In this regard, two scientists in particular served as major role models for the growth of toxicological neuropathology during the mid-twentieth century, ultimately influencing several generations of modern toxicological neuropathologists (including the careers of the two authors). One person was John B. Cavanagh, a British physician and professor who devised many of the routine morphological approaches used to evaluate toxicants (especially metals, pesticides, and solvents) associated with occupational neurotoxicity.25–30 The other founder was Adalbert Koestner, a German veterinarian and professor at several U.S. universities whose interests ranged from the morphology and mechanisms of mutagen-induced neural neoplasms to the potential utility and safety of food additives and novel neurotherapeutics.31–34 Modern investigations in toxicological neuropathology have since evolved to incorporate many other innovative neuropathology endpoints in addition to the traditional morphological techniques (Table 2).

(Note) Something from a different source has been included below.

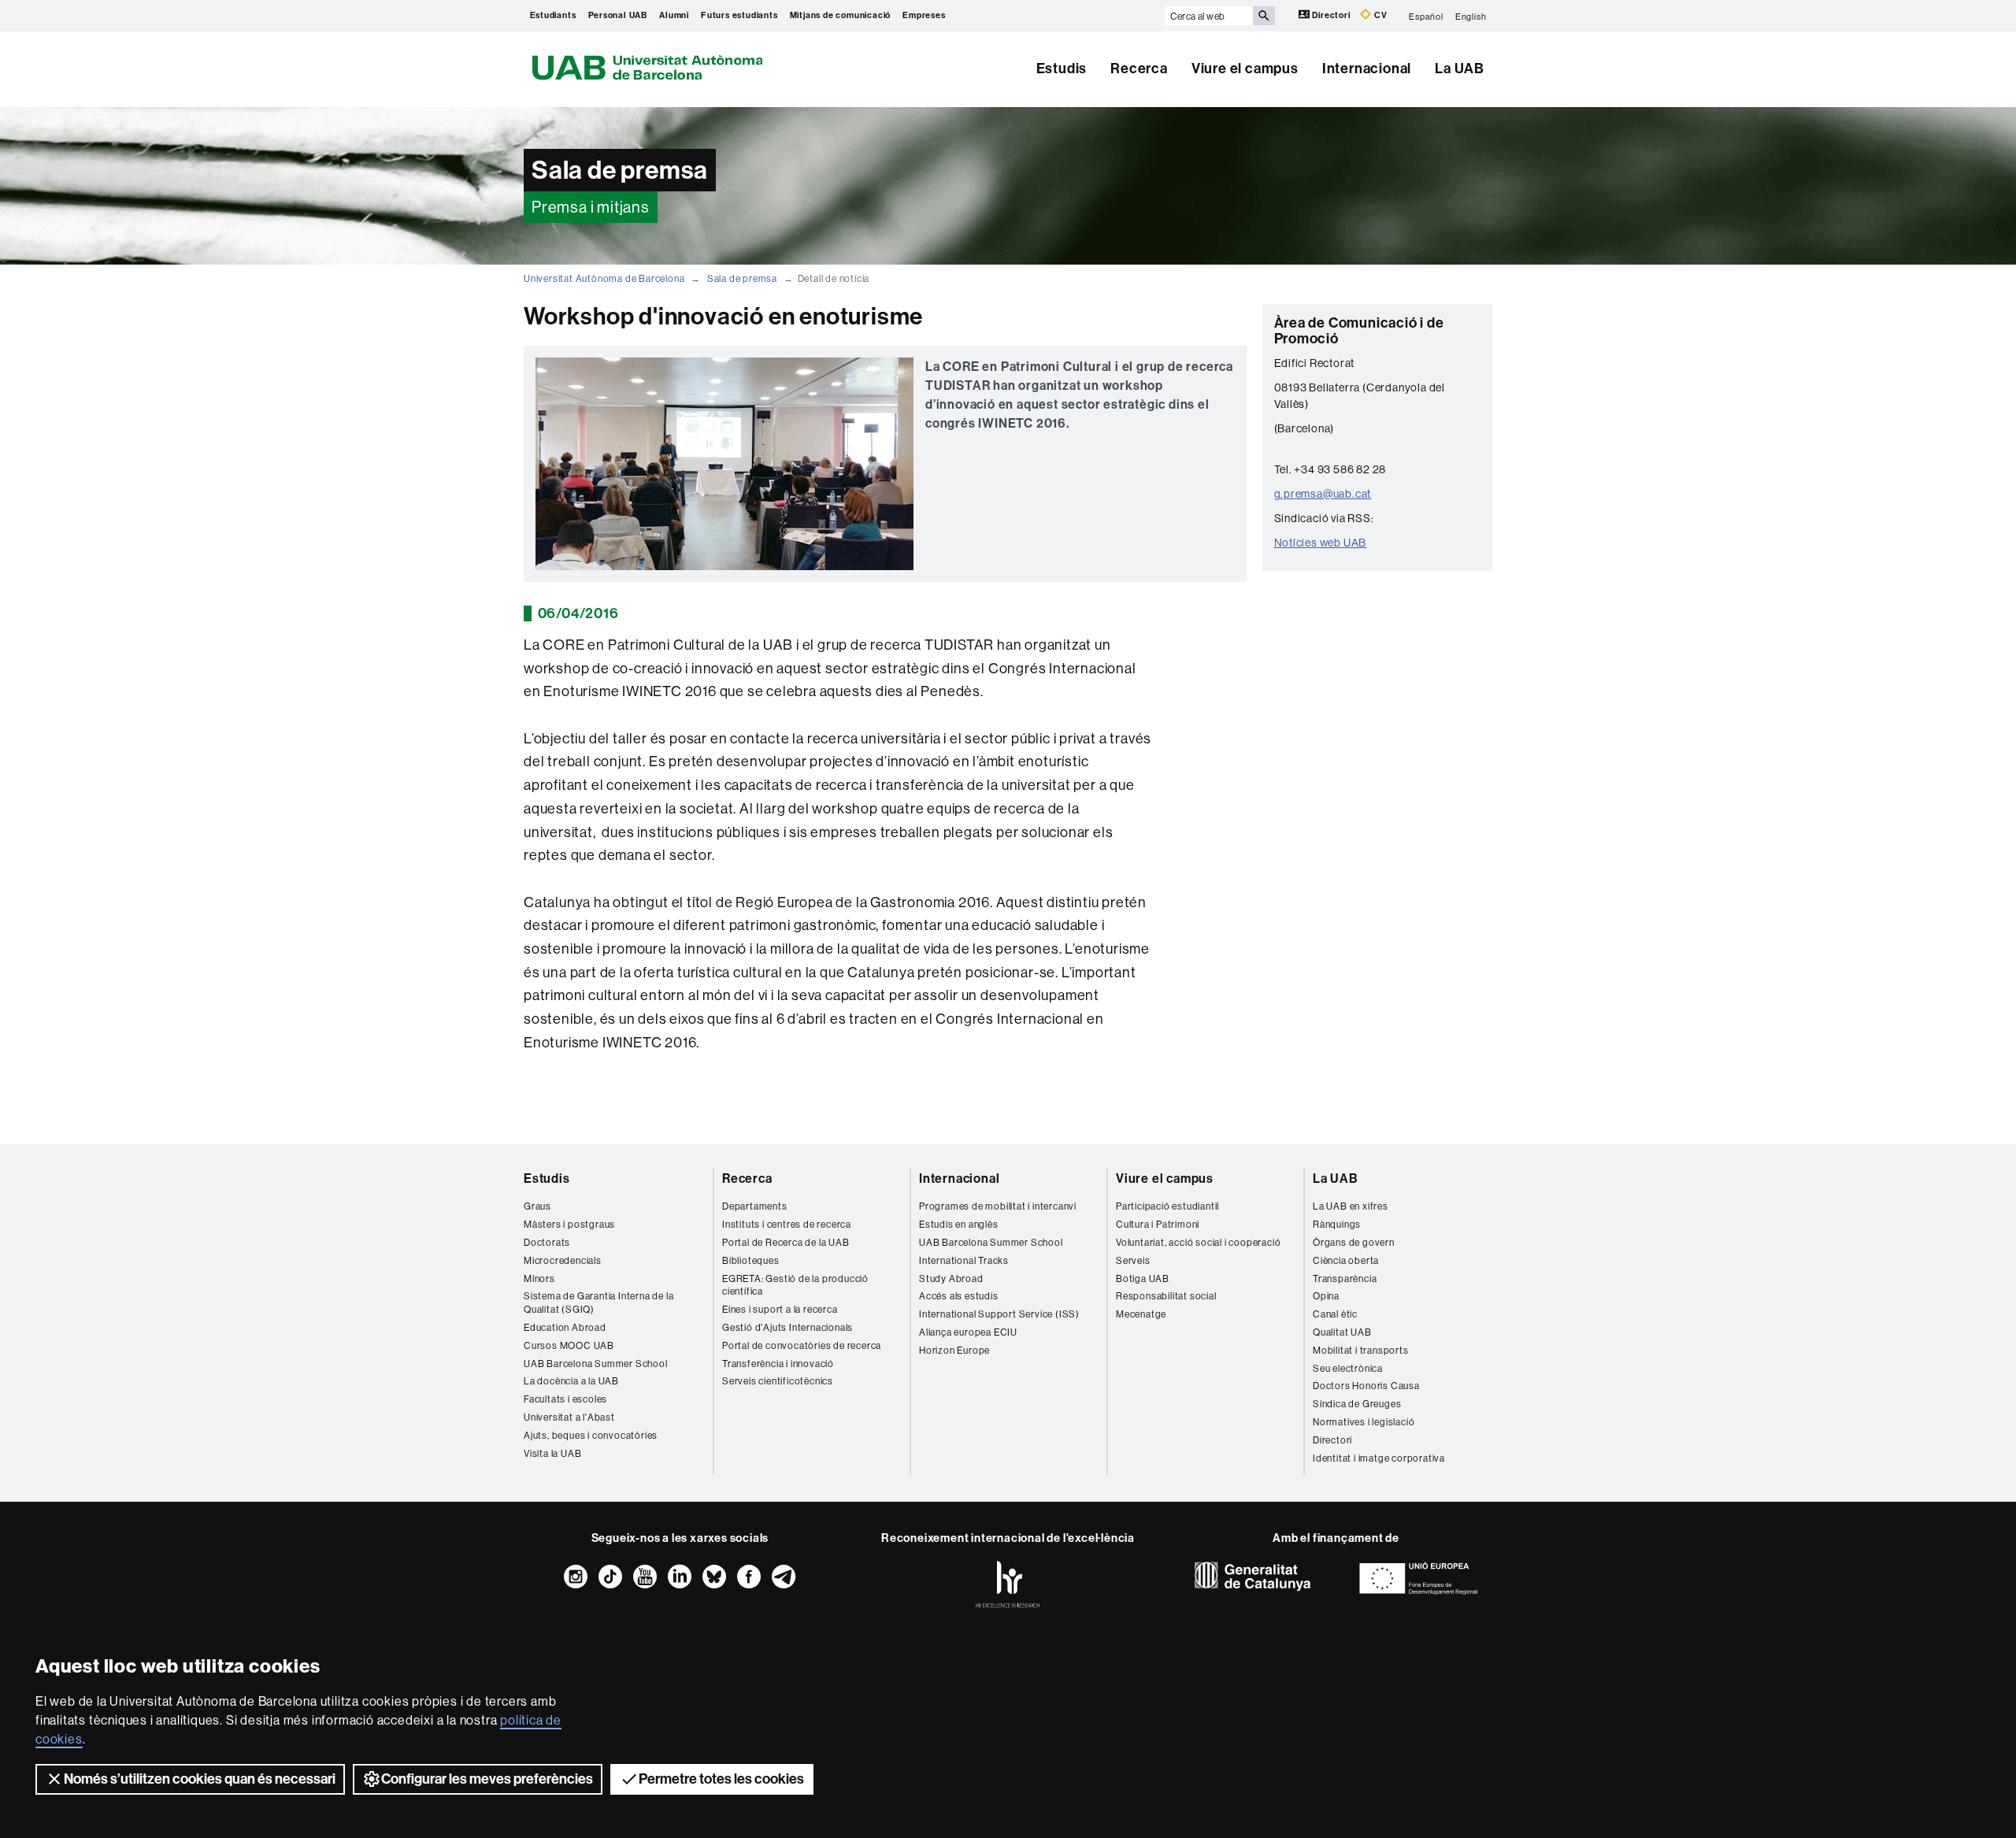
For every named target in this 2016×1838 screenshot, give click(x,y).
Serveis (1133, 1260)
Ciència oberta (1346, 1260)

Nevertheless, the methods pioneered by these two men and others are—and will remain—the foundation of toxicologic neuropathology investigations in the foreseeable future.

Table 2 Morphological Techniques Used in the Modern Practice of Toxicological Neuropathology.

Requirements for Proficiency in Toxicological Neuropathology

More than for any of the other subdisciplines of toxicology or pathology, competent practitioners of toxicological neuropathology must have the appropriate educational and work-related experiences to succeed. Advanced theoretical and practical training in neurobiology and experience in neuropathology will appreciably enhance the pathologist's ability to recognize abnormalities in neural tissues.35 Proficiency as a toxicological neuropathologist requires comprehension at multiple levels of biological organization (e.g., whole animal, cellular, biochemical, and molecular) and the ability to integrate this information with basic medical tenets to formulate differential diagnoses as well as to identify and characterize etiologies and mechanisms of neural disease. Acceptable “entry-level” proficiency in toxicological neuropathology requires that a person have expertise in (1) comparative and correlative aspects of normal neuroanatomy and neurophysiology, (2) causes and mechanisms of major background and neurotoxicant-induced diseases of humans and common laboratory animal species, and (3) principal techniques used for evaluating neuropathological changes (e.g., gross dissection, light and electron microscopy, immunocytochemistry, advanced in situ molecular methods, and morphometry). Therefore, the most direct means of acquiring sufficient expertise in toxicological neuropathology is to complete a clinical degree in either medicine or veterinary medicine and then pursue postgraduate training in either diagnostic pathology (e.g., a residency) or toxicological pathology (such as an advanced research degree or a clinical fellowship) in a program that specializes in nervous system investigations. Fundamental research in the field can also be done by Ph.D. biologists with in-depth training in a relevant discipline (e.g., comparative pathology, neurotoxicology) as long as the focus emphasizes an integrative strategy for nervous system assessment (i.e., investigating questions at the whole animal, organ, cellular, and biochemical/molecular levels, as necessary) rather than a reductionist approach (e.g., limited to cellular or molecular studies).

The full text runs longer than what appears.